## EXERCISE
Once the line containing "Select the 12/24/2019 row in table" is found, set down that line and each one after it exactly, through the end of the entries.

Segment Start: EXTRACTED DATA

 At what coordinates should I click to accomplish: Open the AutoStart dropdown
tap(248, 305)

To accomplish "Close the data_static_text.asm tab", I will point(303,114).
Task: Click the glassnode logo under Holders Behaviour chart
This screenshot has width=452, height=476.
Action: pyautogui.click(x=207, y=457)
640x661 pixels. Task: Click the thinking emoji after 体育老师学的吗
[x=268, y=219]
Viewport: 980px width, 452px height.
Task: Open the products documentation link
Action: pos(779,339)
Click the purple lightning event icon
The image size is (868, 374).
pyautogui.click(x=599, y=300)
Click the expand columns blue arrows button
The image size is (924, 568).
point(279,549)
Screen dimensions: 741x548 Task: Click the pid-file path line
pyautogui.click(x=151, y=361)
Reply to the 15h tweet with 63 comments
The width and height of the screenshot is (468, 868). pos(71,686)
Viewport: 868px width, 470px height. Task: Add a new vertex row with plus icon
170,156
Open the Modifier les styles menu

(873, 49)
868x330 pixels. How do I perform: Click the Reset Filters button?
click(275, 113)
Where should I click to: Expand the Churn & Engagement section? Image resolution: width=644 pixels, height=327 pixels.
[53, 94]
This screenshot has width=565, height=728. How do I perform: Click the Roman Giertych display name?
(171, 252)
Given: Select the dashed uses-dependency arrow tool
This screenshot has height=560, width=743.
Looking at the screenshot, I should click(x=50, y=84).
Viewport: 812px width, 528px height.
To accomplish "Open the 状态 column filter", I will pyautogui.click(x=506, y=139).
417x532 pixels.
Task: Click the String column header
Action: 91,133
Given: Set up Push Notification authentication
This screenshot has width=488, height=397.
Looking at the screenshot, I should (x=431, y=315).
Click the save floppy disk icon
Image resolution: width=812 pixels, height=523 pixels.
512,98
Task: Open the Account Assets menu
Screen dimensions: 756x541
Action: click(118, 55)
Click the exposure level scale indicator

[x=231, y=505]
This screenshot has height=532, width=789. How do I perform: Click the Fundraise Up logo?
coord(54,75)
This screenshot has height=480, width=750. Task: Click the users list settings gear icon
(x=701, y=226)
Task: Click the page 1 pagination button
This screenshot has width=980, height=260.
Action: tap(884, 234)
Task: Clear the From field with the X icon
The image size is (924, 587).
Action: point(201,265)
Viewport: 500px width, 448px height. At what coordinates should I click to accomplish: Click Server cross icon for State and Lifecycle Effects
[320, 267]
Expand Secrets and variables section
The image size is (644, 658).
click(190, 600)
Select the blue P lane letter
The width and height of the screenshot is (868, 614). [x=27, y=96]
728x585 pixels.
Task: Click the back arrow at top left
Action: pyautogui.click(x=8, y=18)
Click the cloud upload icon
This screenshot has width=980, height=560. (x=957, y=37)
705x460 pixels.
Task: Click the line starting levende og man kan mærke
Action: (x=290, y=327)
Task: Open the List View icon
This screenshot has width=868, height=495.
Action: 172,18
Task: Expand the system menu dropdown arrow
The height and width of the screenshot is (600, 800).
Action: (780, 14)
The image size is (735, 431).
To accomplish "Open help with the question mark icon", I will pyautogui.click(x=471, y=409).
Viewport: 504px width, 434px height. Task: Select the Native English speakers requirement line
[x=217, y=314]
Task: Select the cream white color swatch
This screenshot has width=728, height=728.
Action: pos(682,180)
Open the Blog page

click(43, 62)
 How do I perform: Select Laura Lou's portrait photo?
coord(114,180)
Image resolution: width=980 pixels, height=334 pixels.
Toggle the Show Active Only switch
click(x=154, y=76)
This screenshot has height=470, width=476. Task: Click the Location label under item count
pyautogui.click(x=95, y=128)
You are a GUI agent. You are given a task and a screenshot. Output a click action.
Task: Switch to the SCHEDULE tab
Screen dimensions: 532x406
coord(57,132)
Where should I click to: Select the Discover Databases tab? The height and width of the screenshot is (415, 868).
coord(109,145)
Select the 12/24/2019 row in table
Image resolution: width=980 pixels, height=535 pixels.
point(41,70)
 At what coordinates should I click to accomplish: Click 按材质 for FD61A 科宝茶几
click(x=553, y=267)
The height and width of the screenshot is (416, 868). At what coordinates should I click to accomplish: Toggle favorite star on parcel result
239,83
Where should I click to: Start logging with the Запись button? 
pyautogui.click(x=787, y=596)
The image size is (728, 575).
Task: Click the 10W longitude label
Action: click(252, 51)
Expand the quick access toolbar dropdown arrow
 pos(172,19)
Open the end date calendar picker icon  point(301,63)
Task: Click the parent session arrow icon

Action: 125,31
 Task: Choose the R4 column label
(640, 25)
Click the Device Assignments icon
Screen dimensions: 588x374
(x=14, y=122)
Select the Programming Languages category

Segment End: EXTRACTED DATA

## ANSWER AREA
Select the 12/24/2019 row in table
Image resolution: width=980 pixels, height=535 pixels.
point(41,70)
 At what coordinates should I click to accomplish: Click 按材质 for FD61A 科宝茶几
click(x=553, y=267)
The height and width of the screenshot is (416, 868). At what coordinates should I click to accomplish: Toggle favorite star on parcel result
239,83
Where should I click to: Start logging with the Запись button? 
pyautogui.click(x=787, y=596)
The image size is (728, 575).
Task: Click the 10W longitude label
Action: click(252, 51)
Expand the quick access toolbar dropdown arrow
 pos(172,19)
Open the end date calendar picker icon  point(301,63)
Task: Click the parent session arrow icon

Action: 125,31
 Task: Choose the R4 column label
(640, 25)
Click the Device Assignments icon
Screen dimensions: 588x374
(x=14, y=122)
Select the Programming Languages category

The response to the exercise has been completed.